Clinical information on 30 pts with CLL and pathologically-confirmed RT were obtained from the CLL cohort treated at our institution from 1980 to July, 2012, and, of these, 13 pts had sufficient data for inclusion in the analysis. Paraffin-embedded DLBCL tissue specimens were subjected to antigen retrieval and antibody staining via commercially manufactured products. CD10, BCL-6, and MUM-1 were the antigens identifiable by staining and used in the Hans method for COO determination. Immunoglobulin heavy chain VDJ-PCR was performed on CLL and RT tissue specimens and compared in order to establish clonality on some tissue specimens. Kappa and lambda immunophenotyping was compared between CLL samples and RT tissue samples for clonal assessment as well.
Of the 13 pts evaluated, 10 were ABC-type and 3 were GCB-type. Median age was 59 yrs, 7 male, 6 female, 3 ZAP 70 +, 6 IgVH mutated. EBER staining was positive in 2/13 RT pts. For the ABC-type, median time to transformation (TTT) was 25 mos (0–288 mos) for the GCB- type median TTT was 48 mos (48–100 mos). The one-year OS for pts after RT was 38%; 40% for ABC-type and 33% for GCB-type. For the ABC-type, survival after transformation (SAT) was a median of 10.5 mos (1–96 mos), for the GCB-type median survival was 3 mos (9 days-14+ mos). The pts with the longest TTT (98 and 288 mos), had an IPI of 2. Those with shortest TTT (0, concurrent diagnosis of RT and CLL) had IPIs of 5.

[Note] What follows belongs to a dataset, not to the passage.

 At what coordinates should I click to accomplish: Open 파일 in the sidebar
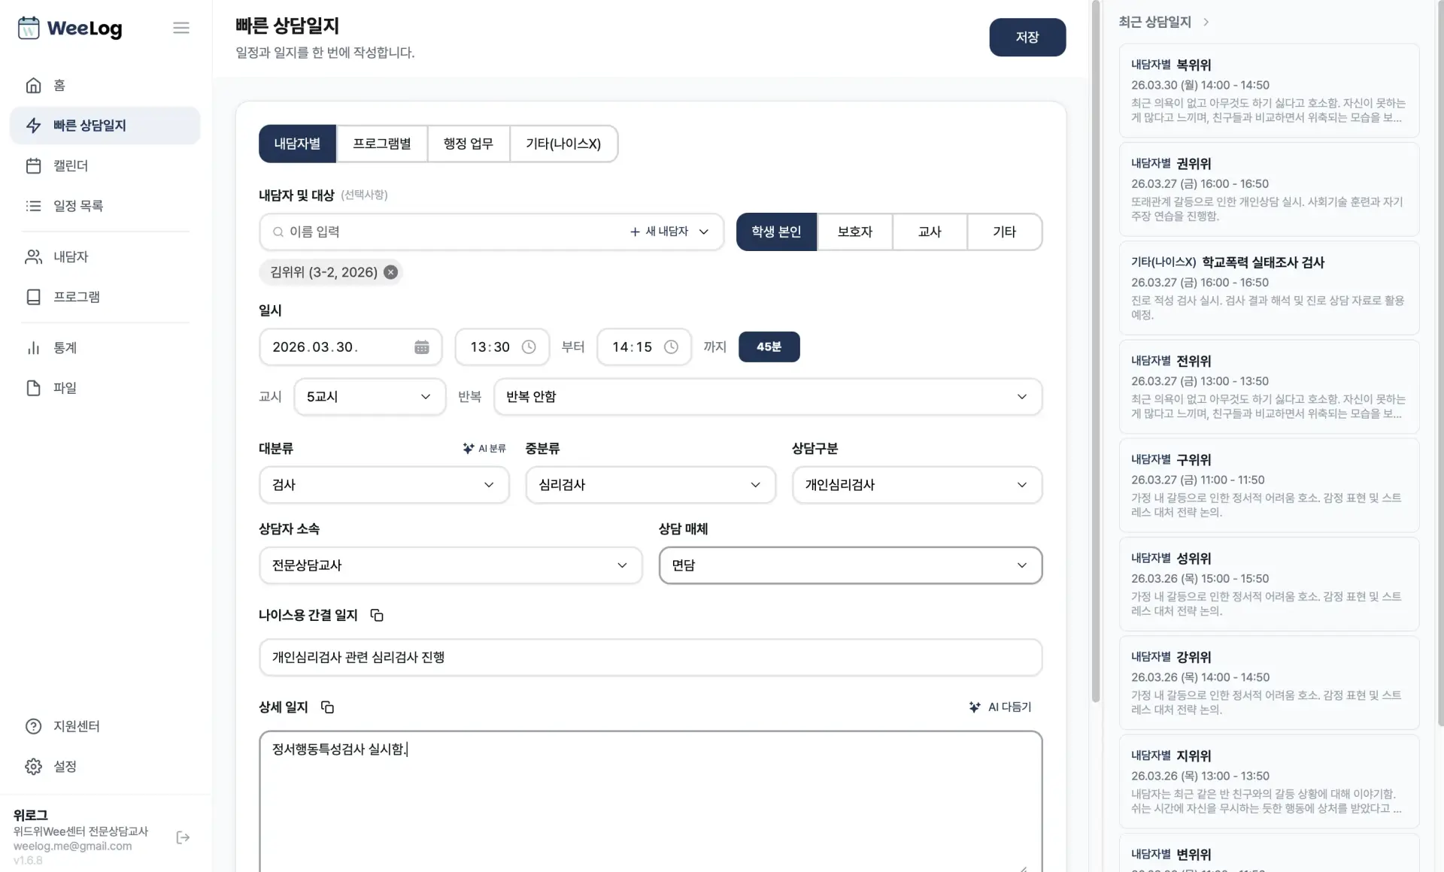(64, 387)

Of the pts with ABC-type: 5 were previously treated with chemotherapy for CLL; 4/5 fludarabine-based regimens, and 2 with rituximab monotherapy. Available treatment information for RT in ABC-type: 1 with HyperCVAD, 4 with RCHOP, 1 with HyperCVAD followed by REPOCH. One pt went on to BMT, and one required IT chemotherapy for CNS involvement. For the 3 pts with GCB-type, 2 received prior treatment for CLL with FR, the other pt was previously untreated. Treatment for RT in the GCB-type included: R-CHOP, DCDT-2980S (an investigational drug–antibody conjugate), and ongoing treatment on a clinical trial with ibrutinib in one pt who remains alive, radiation therapy for another who died 3 mos after RT, and one pt who died 9 days after RT and was not treated for transformed disease.
Five of the 11 evaluable samples were found to be of a different clone from the original CLL and 6/11 were the same clone based on VDJ-PCR and immunophenotype. Longer TTT (48 mos or more) correlated with the finding of a different clone in the RT. The 2 pts who had synchronous diagnoses of RT and CLL were from the same clone.
A higher prevalence of ABC-type DLBCL was noted in this series of RT pts. Among 10 ABC-type RT pts, there was a shorter median TTT compared with GCB–type RT pts. In the ABC-type RT pts there was a correlation between longer TTT and longer survival, which may be reflective of the underlying biology of the lymphoma within the ABC-type. This correlation was not seen in the GCB group. An association between the type of chemotherapy used in the CLL setting and the COO was not identified. In the ABC-group, survival was not impacted by type of chemotherapy used in RT. In contrast to de novo DLBCL, there was a suggestion of a more favorable outcome with the RT ABC-type. In those cases of longer TTT (4 yrs +), the RT clone appeared different than the original CLL based on PCR or immunophenotype. This difference may represent a CLL clone that escaped chemotherapeutic destruction and then developed into RT, or the possibility of a newer clone that emerged independent of the original lymphoma and confirms what has been previously described, that all RT are not clonally evolved but a de novo event in some cases.
Though a small sample size, the results of this series of pts is hypothesis-generating. Improved prognostic accuracy and risk-directed therapeutic strategies may become possible with an improved classification of COO of RT.
No relevant conflicts of interest to declare.
Asterisk with author names denotes non-ASH members.